From Science Matters
By Ron Clutz
HT to Dr. David Whitehouse writing at GWPF regarding a recent study claiming Arctic Amplification is causing a wavey polar vortex, resulting in winter warming and cooling extremes. His critique is Extreme cold snaps and global warming: A speculative explanation.
This post is challenging the notion of Arctic Amplification itself. The term is bandied about with the connotation that man-made global warming is multiplied in the Arctic and responsible for weather extremes.
As the animation above shows, there have been in recent years alternating patterns of unusually cold or warm weather in the Northern Hemisphere. There are several problems in the attempt to link these events to global warming/climate change, i.e. claiming causation from a slow increase in baseline global average temperatures.
- Arctic Amplification is an artifact of Temperature Anomalies
- Arctic Surface Stations Records Show Ordinary Warming
- Arctic Warmth Comes from Meridional Heat Transport, not CO2
1. Arctic Amplification is an artifact of Temperature Anomalies
Beyond the issues with the measurements and the questionable adjustments, there is a more fundamental misconception about air temperatures in relation to “climate change.” Clive Best does a fine job explaining why Global Mean Temperature anomalies do not mean what people think. Below is my synopsis of his recent essay entitled Do Global Temperatures make sense? (link)
Background: Earth’s Heat Imbalance
The earth’s temperature at any location is never in equilibrium. It changes daily, seasonally and annually. Incoming solar radiation varies enormously especially near the poles which receive more energy per day in summer than the equator.
The earth cools primarily by moving heat from hot tropical regions towards high latitudes where net IR radiation loss cools the planet, thus maintaining a certain temperature profile.
Key Point: GMT Anomalies Are Dominated by the Highest Latitudes
The main problem with all the existing observational datasets is that they don’t actually measure the global temperature at all. Instead they measure the global average temperature ‘anomaly’. . .The use of anomalies introduces a new bias because they are now dominated by the larger ‘anomalies’ occurring at cold places in high latitudes. The reason for this is obvious, because all extreme seasonal variations in temperature occur in northern continents, with the exception of Antarctica. Increases in anomalies are mainly due to an increase in the minimum winter temperatures, especially near the arctic circle.

[Stated goal A] Give the records from the line containing "Given: Expand row 4 AGRICULTORES arrow" through the end of the records, both included, as a two-column CSV with the headers request and answer. Use one row per request, put each field in quotes with line breaks replaced by spaces, and leave the pictures out.

[Raw records]
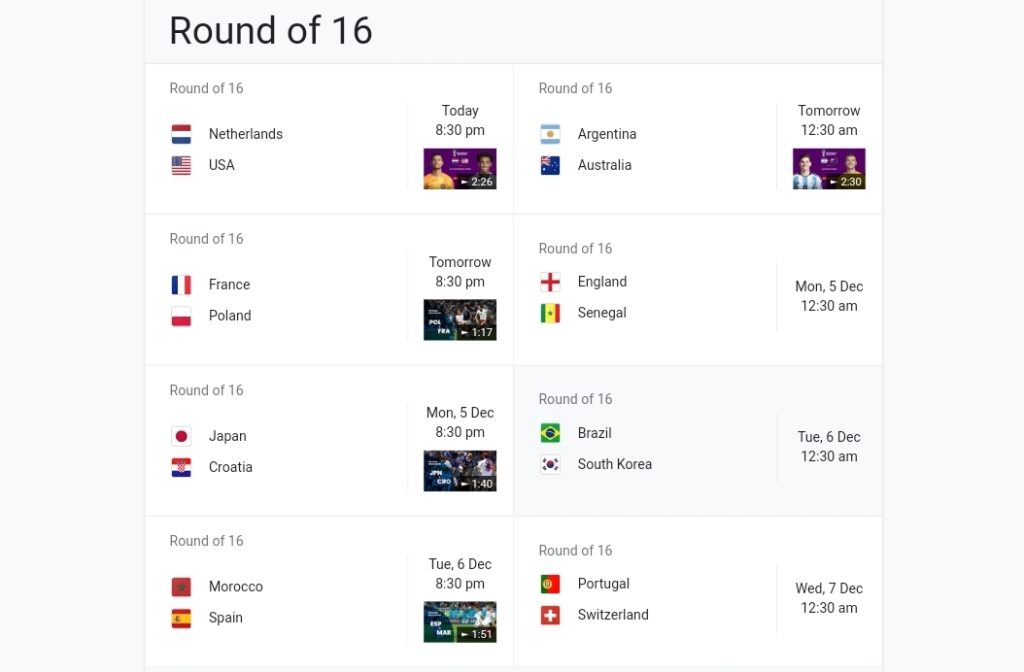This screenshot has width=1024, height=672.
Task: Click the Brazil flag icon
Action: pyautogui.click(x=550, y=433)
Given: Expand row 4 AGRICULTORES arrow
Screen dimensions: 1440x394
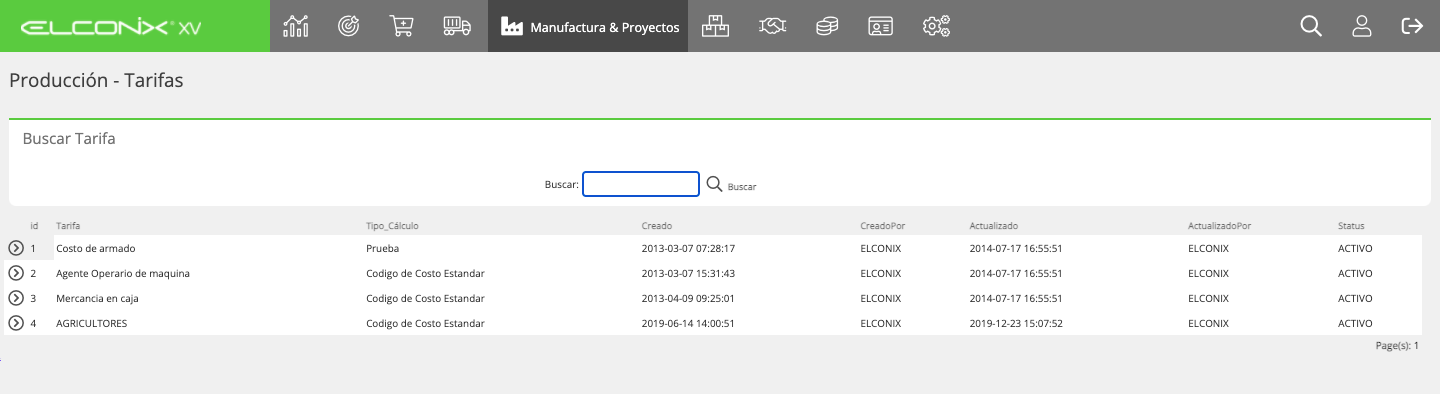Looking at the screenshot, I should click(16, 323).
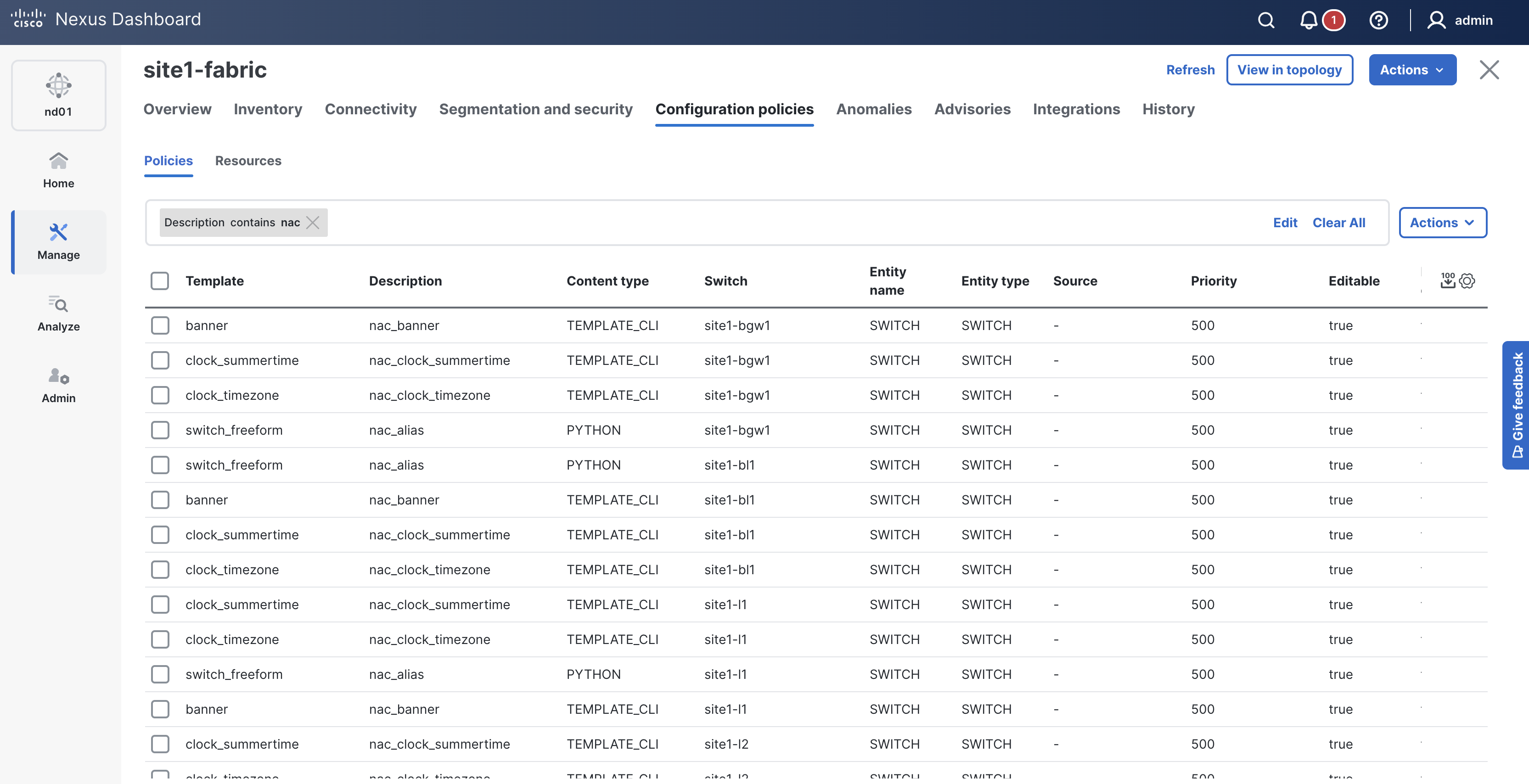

[Stated goal B] Translate this sentence from the Arctic Amplification post into Spanish: "The earth’s temperature at any location is never in equilibrium."

[Result A]
request,answer
"Given: Expand row 4 AGRICULTORES arrow Screen dimensions: 1440x394","Looking at the screenshot, I should click(16, 323)."

[Result B] La temperatura de la Tierra en cualquier lugar nunca está en equilibrio.